Fidelity identifiziert fünf Bullenmarkt-Katalysatoren – ohne Erholungsgarantie

Fidelity listete fünf historische Katalysatoren auf, die einen Bullenmarkt bei Bitcoin auslösen könnten: den Vierjahreszyklus von Bitcoin, kryptofreundliche regulatorische Änderungen, Zinssenkungen der Fed, neue Anwendungsfälle und Zuflüsse institutioneller Anleger. Die Analysten des Vermögensverwalters argumentierten, dass jeder dieser Faktoren einen neuen Bullenmarkt entfachen könne, warnten jedoch, dass die Ergebnisse selbst unter günstigen Bedingungen unsicher blieben.

„Während einer der bullischen Auslöserfaktoren einen neuen Bullenmarkt entfachen kann, könnte selbst dann, wenn alle Faktoren eintreten, die von Anlegern erwartete Erholung ausbleiben. Nichts ist garantiert. Es könnte auch eine Phase ohne jeglichen Anstieg kommen. Wir wissen nicht, was für eine Zeit vor uns liegt“, erklärte Fidelity in der Analyse.

Franklin-Templeton-Führungskraft führt Bitcoin-Rückgang auf makroökonomischen Druck zurück

Christopher Perkins analysierte in seinem CNBC-Interview die Gründe für den jüngsten Rückgang von Bitcoin. Perkins behauptete, dass die Rückgänge bei Bitcoin auf makroökonomischen Druck zurückzuführen seien, und bezeichnete Bitcoin als einen „Grenzfall-Risikoanlage“, der sehr empfindlich auf Zinsänderungen reagiere.
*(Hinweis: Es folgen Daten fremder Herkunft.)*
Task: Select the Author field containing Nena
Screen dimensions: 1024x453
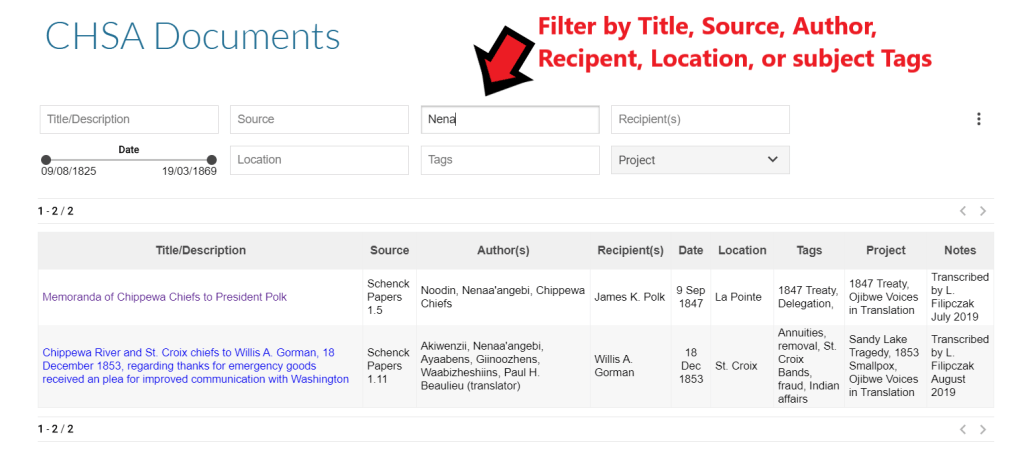Action: tap(509, 120)
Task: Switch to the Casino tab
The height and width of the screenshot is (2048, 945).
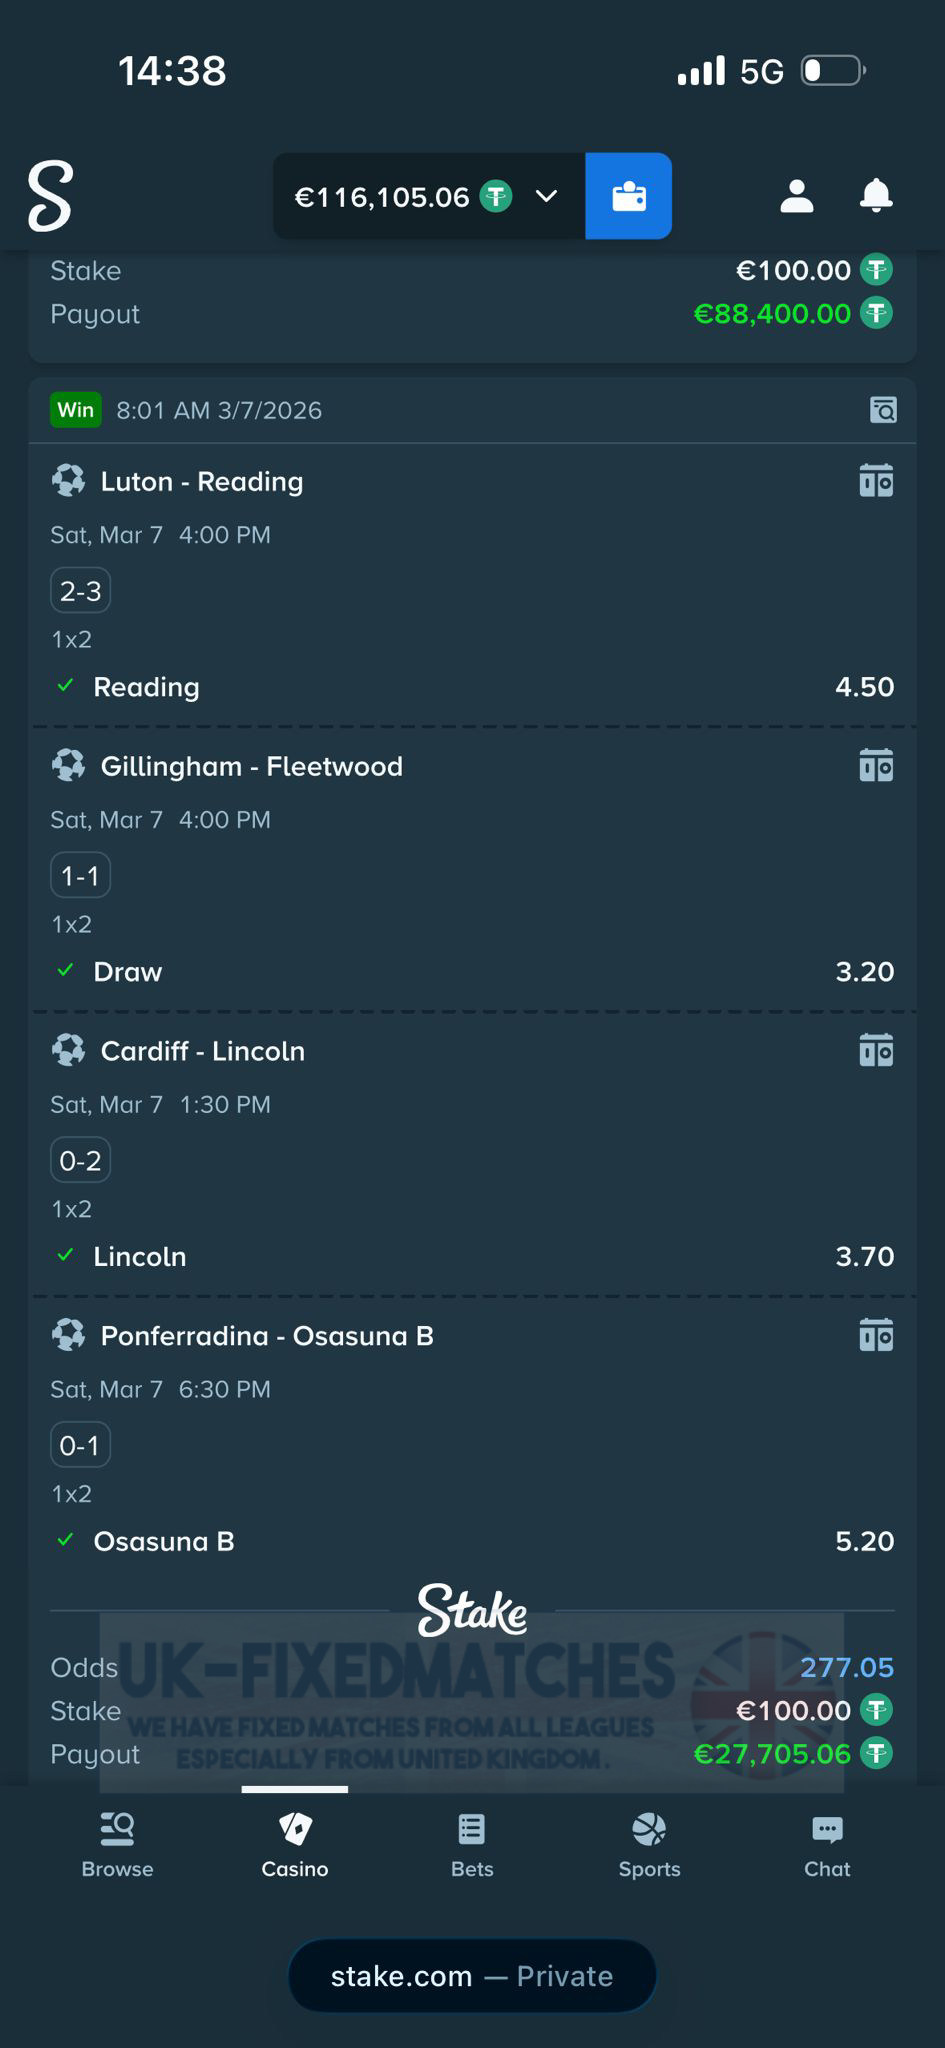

Perkins hob die potenziellen Synergien zwischen künstlicher Intelligenz und Bitcoin hervor und erklärte, er sehe sie eher als komplementäre denn als konkurrierende Technologien. Er argumentierte, dass die Rückgänge von Bitcoin zwar stark seien, aber nur von kurzer Dauer sein würden, und zeigte sich zuversichtlich, dass BTC weiter steigen werde.

FAQ

Welche fünf Katalysatoren hat Fidelity für einen Bitcoin-Bullenmarkt identifiziert? Fidelity listete den Vierjahreszyklus von Bitcoin, kryptofreundliche regulatorische Änderungen, Zinssenkungen der Fed, neue Anwendungsfälle und Zuflüsse institutioneller Anleger als fünf historische Katalysatoren auf, die einen Bullenmarkt bei Bitcoin auslösen könnten.

Warum, so Christopher Perkins, ist Bitcoin zuletzt gefallen? Christopher Perkins sagte gegenüber CNBC, dass die jüngsten Rückgänge von Bitcoin auf makroökonomischen Druck zurückzuführen seien. Er bezeichnete Bitcoin als einen „Grenzfall-Risikoanlage“, die sehr empfindlich auf Zinsänderungen reagiere.

Garantiert Fidelity eine Bitcoin-Erholung, wenn alle Bullenmarkt-Faktoren eintreten? Nein. Fidelity stellte in seiner Analyse fest, dass selbst wenn alle fünf bullischen Auslöserfaktoren gleichzeitig einträten, die von Anlegern erwartete Erholung ausbleiben könnte und es auch zu einer Phase ohne jeglichen Anstieg kommen könne.